The form of hemoglobin in your blood is determined by your genes. Most people carry hemoglobin A, but certain hemoglobin variants are more common among people with ancestry from Africa, South and Southeast Asia, and the Mediterranean. These variants can interfere with some A1C testing methods, producing results that read either higher or lower than your true average glucose.

Having a hemoglobin variant doesn’t mean you’re more likely to develop diabetes. It simply means the A1C number on your lab report might not accurately reflect what’s happening with your blood sugar. If your A1C results seem inconsistent with your daily glucose readings, a hemoglobin variant could be the reason. Alternative tests, like fructosamine, can give a more accurate picture in these cases.

Physical Inactivity and Weight

Sedentary behavior worsens insulin resistance directly. When muscles are inactive, they become less efficient at pulling glucose from the bloodstream. Regular physical activity reverses this by increasing the number of glucose transporters on muscle cells, essentially opening more doors for sugar to leave the blood. Even moderate walking after meals can blunt post-meal glucose spikes noticeably.

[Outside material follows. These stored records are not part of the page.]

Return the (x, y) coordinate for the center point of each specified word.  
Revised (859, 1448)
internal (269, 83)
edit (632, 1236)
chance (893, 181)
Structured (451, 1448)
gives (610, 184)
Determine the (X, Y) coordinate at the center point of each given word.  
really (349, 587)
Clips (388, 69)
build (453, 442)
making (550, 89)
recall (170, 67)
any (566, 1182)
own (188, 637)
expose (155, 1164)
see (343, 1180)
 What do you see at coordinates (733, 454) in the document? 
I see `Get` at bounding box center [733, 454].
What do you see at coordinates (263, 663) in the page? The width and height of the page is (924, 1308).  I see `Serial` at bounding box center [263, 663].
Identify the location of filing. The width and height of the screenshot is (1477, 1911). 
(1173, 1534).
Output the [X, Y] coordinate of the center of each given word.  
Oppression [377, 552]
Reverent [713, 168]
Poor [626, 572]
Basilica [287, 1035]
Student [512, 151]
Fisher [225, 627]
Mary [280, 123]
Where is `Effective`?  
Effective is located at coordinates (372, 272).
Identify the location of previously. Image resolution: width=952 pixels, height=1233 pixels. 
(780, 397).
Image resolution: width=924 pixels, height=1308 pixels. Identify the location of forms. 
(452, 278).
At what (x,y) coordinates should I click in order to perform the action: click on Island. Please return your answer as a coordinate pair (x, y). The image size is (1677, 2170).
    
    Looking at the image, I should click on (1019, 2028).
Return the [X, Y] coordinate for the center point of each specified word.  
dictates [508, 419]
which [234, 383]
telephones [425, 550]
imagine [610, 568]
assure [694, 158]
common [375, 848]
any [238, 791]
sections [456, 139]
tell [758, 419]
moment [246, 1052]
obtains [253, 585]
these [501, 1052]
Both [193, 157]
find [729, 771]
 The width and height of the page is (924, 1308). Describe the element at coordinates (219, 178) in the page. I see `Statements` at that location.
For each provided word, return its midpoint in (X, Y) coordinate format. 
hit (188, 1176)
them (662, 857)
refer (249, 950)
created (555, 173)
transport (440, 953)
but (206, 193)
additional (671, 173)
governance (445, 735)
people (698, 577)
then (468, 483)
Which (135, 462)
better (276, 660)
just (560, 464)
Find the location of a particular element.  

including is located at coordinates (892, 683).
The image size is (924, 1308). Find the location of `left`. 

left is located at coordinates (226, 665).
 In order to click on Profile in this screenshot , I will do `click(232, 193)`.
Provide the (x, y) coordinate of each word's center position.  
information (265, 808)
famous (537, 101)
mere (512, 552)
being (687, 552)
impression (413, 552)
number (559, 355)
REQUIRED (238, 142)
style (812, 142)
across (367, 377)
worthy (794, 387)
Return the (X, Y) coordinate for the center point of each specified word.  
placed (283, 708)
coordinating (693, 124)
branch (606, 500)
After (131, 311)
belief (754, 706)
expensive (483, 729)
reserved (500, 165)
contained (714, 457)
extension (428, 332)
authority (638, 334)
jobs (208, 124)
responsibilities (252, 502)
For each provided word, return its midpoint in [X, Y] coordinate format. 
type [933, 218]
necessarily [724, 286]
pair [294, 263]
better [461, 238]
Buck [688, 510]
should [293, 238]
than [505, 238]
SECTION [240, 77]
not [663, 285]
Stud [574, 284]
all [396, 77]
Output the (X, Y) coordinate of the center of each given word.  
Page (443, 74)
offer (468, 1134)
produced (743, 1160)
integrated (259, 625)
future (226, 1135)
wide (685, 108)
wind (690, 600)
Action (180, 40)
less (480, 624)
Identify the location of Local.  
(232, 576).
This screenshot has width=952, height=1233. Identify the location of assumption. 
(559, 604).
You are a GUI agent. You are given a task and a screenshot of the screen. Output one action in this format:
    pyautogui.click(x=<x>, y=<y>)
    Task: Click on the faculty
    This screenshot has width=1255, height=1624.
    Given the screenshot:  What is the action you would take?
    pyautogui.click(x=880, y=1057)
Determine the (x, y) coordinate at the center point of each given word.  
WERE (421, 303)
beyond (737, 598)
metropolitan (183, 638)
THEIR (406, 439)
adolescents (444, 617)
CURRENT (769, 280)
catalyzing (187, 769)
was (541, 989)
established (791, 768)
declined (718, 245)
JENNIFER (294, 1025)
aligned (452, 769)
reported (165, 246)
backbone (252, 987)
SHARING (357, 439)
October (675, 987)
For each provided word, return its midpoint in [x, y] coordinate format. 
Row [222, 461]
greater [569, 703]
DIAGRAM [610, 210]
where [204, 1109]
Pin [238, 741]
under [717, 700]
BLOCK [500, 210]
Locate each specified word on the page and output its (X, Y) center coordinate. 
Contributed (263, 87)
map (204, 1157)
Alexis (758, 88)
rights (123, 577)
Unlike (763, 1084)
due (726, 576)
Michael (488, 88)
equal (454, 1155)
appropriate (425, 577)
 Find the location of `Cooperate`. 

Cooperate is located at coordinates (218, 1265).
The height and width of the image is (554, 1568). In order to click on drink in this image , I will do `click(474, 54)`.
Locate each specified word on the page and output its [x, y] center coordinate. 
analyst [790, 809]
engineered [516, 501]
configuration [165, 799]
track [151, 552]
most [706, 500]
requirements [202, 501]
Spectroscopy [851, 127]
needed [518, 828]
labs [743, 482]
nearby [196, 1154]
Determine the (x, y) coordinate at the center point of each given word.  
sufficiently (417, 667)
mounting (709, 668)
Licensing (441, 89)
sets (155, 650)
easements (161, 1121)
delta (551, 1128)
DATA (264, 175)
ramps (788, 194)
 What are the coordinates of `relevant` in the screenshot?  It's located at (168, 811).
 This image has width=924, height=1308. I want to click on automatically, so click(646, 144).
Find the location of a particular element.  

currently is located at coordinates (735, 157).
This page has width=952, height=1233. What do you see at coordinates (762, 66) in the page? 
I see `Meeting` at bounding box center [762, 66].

Excess body fat, particularly around the midsection, is strongly linked to insulin resistance. Fat tissue in the abdomen releases inflammatory compounds that interfere with insulin signaling. Losing even 5 to 7 percent of body weight, roughly 10 to 14 pounds for someone weighing 200 pounds, can improve insulin sensitivity enough to lower A1C by a measurable amount.

Other Contributing Factors

Hormonal conditions like polycystic ovary syndrome (PCOS) and Cushing’s syndrome involve chronically elevated insulin or cortisol, both of which drive blood sugar up. Pregnancy hormones can also temporarily increase insulin resistance, which is why gestational diabetes develops in some pregnancies. Aging plays a role too: insulin sensitivity naturally declines as you get older, which is one reason A1C tends to drift upward with age even in people without diabetes.

Infections and acute illness can cause temporary spikes in blood sugar through stress hormone release. If you had a serious illness or surgery in the weeks before your A1C test, the result may be higher than your usual baseline. A single test taken during or shortly after a period of illness may not represent your typical metabolic health.